We next examined how participants interpreted positive results reported in the standard format. In particular, we looked at whether effectiveness ratings of both treatments were higher relative to the no-results ratings. The mean ratings for psychic therapy and cognitive behavioral therapy were 63.1% and 69.2%, respectively (Table 1), and a Bayesian t-test revealed an equivocal Bayes factor close to 1: d = 0.17, 95% CI [−0.02–0.37], BF10 = 0.70. These results indicate that if there is an effect, it is likely to be small and in favor of cognitive behavioral therapy. As Fig. 2 shows, the highest average effectiveness rating for each type of therapy occurred in the standard results condition. In fact, 70% and 80% were the two most common ratings given to both therapies. Table 1 shows the mean rating was 15% higher under no-results, relative to standard results, for both types of therapy. This difference is also reflected in Fig. 5: fewer participants were skeptical of each therapy. These ratings may be partly based on the trust that people generally have in scientists. In the psychic therapy condition, the large number of high effectiveness ratings may also reflect the fact that belief in paranormal phenomena is fairly common. A 2018 survey of US adults found that 41% believe in psychics (Gecewicz, 2018). Likewise, the high ratings for both treatments are consistent with research showing widespread belief in the effectiveness of psychotherapy (Angermeyer et al., 2017). In sum, presenting results in a standard format led to relatively high average effectiveness ratings for the plausible cognitive behavioral therapy. However, it is somewhat worrying that ratings were nearly as high for psychic therapy, which was said to rely on ESP to “send diet-enhancing messages directly into the mind of the dieter.”

Our other central question was about the effect of an interpretive explanation for the positive results reported for psychic therapy. In that version of the news article, the researchers state (a) “Statistically significant differences can occur just by chance, even when a therapy is not effective,” (b) psychic therapy “is not based on sound, widely accepted scientific principles,” and (c) “we think the results are probably just a fluke.” How much did this explanation affect effectiveness ratings? To answer this question we compared the standard and interpretive results conditions. As Table 1 shows, the average rating was lower for standard results (63.5%) relative to interpretive results (49.6%), d = 0.42, 95% CI [0.22–0.62], BF10 = 715. Figure 5 shows that interpretive results more than doubled the number of skeptical participants (from 16% to 37%). These data show that the brief interpretive explanation reduced confidence in psychic therapy, and the size of the effect is likely in the small to medium range. But many participants still gave psychic therapy a rating of 50% or higher, even after reading that the researchers themselves doubted the results.

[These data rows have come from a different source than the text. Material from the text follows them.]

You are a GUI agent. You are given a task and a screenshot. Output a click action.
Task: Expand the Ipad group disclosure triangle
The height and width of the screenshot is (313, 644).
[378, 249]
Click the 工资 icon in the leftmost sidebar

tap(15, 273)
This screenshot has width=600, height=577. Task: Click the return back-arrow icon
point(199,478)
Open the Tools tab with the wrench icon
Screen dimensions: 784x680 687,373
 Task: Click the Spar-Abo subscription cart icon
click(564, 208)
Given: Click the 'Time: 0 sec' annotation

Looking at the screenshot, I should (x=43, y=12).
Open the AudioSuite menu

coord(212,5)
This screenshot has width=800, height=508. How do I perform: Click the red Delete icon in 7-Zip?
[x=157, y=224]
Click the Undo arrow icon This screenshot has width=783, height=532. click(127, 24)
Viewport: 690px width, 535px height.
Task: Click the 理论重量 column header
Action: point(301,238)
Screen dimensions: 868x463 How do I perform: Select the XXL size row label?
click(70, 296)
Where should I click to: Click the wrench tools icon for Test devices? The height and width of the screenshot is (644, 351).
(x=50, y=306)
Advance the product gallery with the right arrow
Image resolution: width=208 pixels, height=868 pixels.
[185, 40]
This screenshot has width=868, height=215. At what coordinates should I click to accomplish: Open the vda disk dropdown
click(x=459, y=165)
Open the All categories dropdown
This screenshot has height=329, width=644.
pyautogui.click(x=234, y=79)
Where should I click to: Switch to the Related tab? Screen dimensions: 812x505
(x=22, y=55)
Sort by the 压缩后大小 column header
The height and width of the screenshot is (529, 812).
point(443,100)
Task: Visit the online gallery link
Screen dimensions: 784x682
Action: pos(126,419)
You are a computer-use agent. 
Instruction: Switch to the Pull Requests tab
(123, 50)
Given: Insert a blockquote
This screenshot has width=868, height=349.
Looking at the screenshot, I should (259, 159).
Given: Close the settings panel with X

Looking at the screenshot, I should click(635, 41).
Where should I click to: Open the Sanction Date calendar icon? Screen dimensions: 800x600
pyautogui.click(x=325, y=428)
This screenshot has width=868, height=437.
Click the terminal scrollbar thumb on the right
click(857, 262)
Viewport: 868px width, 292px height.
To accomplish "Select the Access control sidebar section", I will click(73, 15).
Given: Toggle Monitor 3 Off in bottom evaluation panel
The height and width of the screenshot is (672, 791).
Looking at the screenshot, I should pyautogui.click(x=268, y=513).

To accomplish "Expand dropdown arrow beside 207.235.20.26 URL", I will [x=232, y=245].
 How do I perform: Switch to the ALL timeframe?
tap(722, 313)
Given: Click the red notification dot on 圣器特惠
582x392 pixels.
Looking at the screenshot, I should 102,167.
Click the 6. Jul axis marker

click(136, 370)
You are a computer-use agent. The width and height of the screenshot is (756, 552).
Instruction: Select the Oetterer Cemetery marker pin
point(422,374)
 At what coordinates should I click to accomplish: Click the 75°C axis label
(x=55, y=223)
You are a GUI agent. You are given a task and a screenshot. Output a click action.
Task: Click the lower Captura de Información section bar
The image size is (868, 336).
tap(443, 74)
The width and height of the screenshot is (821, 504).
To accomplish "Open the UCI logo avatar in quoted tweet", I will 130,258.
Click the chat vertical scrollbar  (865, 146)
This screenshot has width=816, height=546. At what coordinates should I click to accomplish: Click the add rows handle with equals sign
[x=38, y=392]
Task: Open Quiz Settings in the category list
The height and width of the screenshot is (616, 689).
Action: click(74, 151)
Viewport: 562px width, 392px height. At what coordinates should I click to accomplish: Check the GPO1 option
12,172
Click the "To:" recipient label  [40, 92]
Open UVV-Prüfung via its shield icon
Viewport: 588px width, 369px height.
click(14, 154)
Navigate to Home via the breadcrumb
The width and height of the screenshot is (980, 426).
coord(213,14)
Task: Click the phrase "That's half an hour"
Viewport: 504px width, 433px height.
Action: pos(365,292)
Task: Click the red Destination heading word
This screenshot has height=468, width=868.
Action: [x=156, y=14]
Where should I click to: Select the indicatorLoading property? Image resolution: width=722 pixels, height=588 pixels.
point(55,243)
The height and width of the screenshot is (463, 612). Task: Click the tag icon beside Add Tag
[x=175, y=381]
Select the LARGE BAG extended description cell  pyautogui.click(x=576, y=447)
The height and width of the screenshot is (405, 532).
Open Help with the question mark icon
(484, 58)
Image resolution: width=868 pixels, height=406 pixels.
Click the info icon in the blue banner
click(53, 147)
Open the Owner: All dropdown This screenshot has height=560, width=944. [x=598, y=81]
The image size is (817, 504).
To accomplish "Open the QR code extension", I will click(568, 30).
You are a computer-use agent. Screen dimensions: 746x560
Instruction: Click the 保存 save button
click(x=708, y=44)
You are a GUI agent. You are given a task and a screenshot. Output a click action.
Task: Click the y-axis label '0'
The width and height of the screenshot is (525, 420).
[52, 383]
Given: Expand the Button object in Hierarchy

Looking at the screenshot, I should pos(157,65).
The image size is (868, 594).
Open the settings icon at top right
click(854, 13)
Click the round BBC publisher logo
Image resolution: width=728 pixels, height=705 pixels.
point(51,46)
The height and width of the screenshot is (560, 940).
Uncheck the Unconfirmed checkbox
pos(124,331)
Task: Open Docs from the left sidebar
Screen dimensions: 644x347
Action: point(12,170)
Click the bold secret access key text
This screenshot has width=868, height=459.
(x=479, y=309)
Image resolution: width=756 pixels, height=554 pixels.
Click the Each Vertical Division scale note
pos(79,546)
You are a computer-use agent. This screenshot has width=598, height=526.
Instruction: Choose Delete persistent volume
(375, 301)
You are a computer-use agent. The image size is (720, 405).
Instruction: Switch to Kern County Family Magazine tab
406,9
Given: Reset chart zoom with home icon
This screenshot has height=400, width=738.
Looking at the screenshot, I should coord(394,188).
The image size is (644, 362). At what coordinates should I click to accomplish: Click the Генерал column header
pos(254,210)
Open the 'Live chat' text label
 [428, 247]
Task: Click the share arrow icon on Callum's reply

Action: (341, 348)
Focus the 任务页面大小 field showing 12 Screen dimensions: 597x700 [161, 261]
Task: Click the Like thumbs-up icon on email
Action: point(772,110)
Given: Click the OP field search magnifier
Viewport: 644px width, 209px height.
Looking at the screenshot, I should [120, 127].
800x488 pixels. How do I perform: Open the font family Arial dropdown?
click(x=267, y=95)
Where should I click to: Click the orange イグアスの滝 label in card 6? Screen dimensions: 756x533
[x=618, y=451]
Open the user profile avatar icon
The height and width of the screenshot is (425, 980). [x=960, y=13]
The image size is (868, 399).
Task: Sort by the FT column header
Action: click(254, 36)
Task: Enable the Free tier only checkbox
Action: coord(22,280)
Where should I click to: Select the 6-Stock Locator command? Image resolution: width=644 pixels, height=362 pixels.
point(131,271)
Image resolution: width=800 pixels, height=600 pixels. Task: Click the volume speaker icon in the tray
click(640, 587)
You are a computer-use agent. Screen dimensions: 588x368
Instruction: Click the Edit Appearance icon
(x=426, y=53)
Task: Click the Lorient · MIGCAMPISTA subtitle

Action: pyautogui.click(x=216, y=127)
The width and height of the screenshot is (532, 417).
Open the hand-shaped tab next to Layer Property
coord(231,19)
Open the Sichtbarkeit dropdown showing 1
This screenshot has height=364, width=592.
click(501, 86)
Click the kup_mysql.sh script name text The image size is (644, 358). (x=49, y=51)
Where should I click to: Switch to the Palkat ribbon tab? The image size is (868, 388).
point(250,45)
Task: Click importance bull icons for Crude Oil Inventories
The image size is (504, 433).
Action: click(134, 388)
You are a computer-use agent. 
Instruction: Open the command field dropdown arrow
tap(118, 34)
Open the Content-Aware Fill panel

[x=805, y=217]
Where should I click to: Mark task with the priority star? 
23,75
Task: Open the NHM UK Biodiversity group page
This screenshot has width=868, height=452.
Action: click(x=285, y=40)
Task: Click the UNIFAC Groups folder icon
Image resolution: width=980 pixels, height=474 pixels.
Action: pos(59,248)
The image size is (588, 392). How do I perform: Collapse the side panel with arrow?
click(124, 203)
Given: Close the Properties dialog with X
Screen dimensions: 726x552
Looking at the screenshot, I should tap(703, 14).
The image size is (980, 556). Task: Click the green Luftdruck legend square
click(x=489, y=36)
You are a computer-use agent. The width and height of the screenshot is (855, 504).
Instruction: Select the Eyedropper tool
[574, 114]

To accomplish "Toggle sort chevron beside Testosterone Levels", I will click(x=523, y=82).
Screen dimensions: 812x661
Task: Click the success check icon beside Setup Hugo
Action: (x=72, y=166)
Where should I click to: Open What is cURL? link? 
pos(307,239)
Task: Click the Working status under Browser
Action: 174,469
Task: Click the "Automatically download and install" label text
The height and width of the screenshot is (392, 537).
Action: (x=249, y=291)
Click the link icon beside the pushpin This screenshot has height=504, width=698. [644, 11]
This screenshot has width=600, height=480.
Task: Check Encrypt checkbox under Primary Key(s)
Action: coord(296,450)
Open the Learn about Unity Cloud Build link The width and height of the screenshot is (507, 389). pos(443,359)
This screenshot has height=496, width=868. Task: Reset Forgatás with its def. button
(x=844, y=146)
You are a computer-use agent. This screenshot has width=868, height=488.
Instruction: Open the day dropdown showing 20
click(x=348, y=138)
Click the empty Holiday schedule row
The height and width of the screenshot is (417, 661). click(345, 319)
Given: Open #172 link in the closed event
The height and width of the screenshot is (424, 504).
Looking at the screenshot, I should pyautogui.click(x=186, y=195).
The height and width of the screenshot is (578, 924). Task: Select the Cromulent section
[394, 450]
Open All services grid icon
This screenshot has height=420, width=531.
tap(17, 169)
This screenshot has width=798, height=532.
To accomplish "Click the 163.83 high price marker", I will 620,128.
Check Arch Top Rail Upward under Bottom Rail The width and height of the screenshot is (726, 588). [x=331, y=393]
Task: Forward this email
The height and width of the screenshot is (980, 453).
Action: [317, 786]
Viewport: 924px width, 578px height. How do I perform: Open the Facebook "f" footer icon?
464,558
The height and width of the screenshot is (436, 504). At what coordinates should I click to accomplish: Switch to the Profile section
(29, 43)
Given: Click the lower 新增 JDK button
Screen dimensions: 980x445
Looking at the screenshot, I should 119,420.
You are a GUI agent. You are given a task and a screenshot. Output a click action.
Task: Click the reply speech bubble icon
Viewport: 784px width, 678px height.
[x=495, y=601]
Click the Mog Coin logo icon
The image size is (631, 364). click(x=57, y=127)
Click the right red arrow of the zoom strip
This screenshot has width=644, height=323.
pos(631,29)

In contrast, interpretive results had little or no effect on ratings for the plausible treatment. The explanation for the cognitive behavioral therapy results included the statement “There is good reason to believe the therapy should work, so we think the results are probably not a fluke.” This is information that might increase confidence in the treatment. However, the mean rating without the interpretive explanation (in the standard results condition) was already very high at 69%. Moreover, as Fig. 5 shows, just 8% of participants were skeptical of cognitive behavioral therapy in the standard condition. Together, these data suggest that effectiveness ratings may have approached a ceiling in the standard results condition, leaving little room for improvement following interpretive results. A reviewer pointed out another possibility—researchers who are skeptical of their own findings may dampen plausibility, but talking up findings may not increase plausibility, perhaps because readers expect scientists to argue in favor of their findings.

Statistics experience

One of our main goals was to learn if the relationship between treatment plausibility and ratings of therapy effectiveness would depend on the amount of statistical experience reported by participants. Statistics experience scores were positively skewed and ranged from 0 to 16 (mode = 4, M = 6.0, SD = 3.7). Internal reliability for our sample was good (McDonald’s ω = .85). On item 14, 39% responded “I know little or nothing about statistics” and an additional 29% said they have “an elementary knowledge of statistics.” Only 12% claimed to be either very knowledgeable or a statistical expert.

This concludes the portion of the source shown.